Task prompt:
Each record should be given back exactly, with none missing.

Records from a data source
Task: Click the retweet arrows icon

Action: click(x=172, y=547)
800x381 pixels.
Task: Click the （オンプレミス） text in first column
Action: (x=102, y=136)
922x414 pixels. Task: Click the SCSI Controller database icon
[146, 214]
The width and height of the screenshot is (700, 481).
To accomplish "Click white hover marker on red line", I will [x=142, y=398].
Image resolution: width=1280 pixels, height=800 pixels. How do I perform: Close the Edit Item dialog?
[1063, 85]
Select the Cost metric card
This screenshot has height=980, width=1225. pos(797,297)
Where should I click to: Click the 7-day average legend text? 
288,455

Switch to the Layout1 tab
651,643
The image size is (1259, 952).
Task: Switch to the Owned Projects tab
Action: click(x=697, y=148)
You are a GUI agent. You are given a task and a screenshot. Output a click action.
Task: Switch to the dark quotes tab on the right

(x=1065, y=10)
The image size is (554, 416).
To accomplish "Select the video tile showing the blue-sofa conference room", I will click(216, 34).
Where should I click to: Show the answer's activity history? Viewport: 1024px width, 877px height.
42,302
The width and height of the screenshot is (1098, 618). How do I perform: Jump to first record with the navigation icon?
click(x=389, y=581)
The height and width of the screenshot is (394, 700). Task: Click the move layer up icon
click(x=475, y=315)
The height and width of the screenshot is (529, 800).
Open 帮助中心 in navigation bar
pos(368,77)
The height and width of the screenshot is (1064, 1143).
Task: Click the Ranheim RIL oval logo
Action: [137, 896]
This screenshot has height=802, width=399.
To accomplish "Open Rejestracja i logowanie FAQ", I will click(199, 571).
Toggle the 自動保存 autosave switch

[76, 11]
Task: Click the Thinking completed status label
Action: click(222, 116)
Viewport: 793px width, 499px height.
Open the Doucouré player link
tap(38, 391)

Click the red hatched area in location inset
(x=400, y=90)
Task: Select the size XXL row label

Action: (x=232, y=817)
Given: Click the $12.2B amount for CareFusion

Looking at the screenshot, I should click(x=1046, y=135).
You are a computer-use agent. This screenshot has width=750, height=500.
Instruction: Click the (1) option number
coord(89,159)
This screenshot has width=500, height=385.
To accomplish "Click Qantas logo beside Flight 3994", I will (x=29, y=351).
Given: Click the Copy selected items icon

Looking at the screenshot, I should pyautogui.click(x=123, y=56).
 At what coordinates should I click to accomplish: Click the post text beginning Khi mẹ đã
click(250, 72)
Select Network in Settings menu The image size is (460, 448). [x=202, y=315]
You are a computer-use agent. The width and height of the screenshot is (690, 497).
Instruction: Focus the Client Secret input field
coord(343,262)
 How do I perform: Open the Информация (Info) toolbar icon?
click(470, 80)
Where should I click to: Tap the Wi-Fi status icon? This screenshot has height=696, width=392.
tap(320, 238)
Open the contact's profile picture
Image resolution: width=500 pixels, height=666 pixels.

Output:
Task: Click the retweet arrows icon

Action: click(x=172, y=547)
800x381 pixels.
Task: Click the （オンプレミス） text in first column
Action: (x=102, y=136)
922x414 pixels. Task: Click the SCSI Controller database icon
[146, 214]
The width and height of the screenshot is (700, 481).
To accomplish "Click white hover marker on red line", I will [x=142, y=398].
Image resolution: width=1280 pixels, height=800 pixels. How do I perform: Close the Edit Item dialog?
[1063, 85]
Select the Cost metric card
This screenshot has height=980, width=1225. pos(797,297)
Where should I click to: Click the 7-day average legend text? 
288,455

Switch to the Layout1 tab
651,643
The image size is (1259, 952).
Task: Switch to the Owned Projects tab
Action: click(x=697, y=148)
You are a GUI agent. You are given a task and a screenshot. Output a click action.
Task: Switch to the dark quotes tab on the right

(x=1065, y=10)
The image size is (554, 416).
To accomplish "Select the video tile showing the blue-sofa conference room", I will click(216, 34).
Where should I click to: Show the answer's activity history? Viewport: 1024px width, 877px height.
42,302
The width and height of the screenshot is (1098, 618). How do I perform: Jump to first record with the navigation icon?
click(x=389, y=581)
The height and width of the screenshot is (394, 700). Task: Click the move layer up icon
click(x=475, y=315)
The height and width of the screenshot is (529, 800).
Open 帮助中心 in navigation bar
pos(368,77)
The height and width of the screenshot is (1064, 1143).
Task: Click the Ranheim RIL oval logo
Action: [137, 896]
This screenshot has height=802, width=399.
To accomplish "Open Rejestracja i logowanie FAQ", I will click(199, 571).
Toggle the 自動保存 autosave switch

[76, 11]
Task: Click the Thinking completed status label
Action: click(222, 116)
Viewport: 793px width, 499px height.
Open the Doucouré player link
tap(38, 391)

Click the red hatched area in location inset
(x=400, y=90)
Task: Select the size XXL row label

Action: (x=232, y=817)
Given: Click the $12.2B amount for CareFusion

Looking at the screenshot, I should click(x=1046, y=135).
You are a computer-use agent. This screenshot has width=750, height=500.
Instruction: Click the (1) option number
coord(89,159)
This screenshot has width=500, height=385.
To accomplish "Click Qantas logo beside Flight 3994", I will (x=29, y=351).
Given: Click the Copy selected items icon

Looking at the screenshot, I should pyautogui.click(x=123, y=56).
 At what coordinates should I click to accomplish: Click the post text beginning Khi mẹ đã
click(250, 72)
Select Network in Settings menu The image size is (460, 448). [x=202, y=315]
You are a computer-use agent. The width and height of the screenshot is (690, 497).
Instruction: Focus the Client Secret input field
coord(343,262)
 How do I perform: Open the Информация (Info) toolbar icon?
click(470, 80)
Where should I click to: Tap the Wi-Fi status icon? This screenshot has height=696, width=392.
tap(320, 238)
Open the contact's profile picture
Image resolution: width=500 pixels, height=666 pixels.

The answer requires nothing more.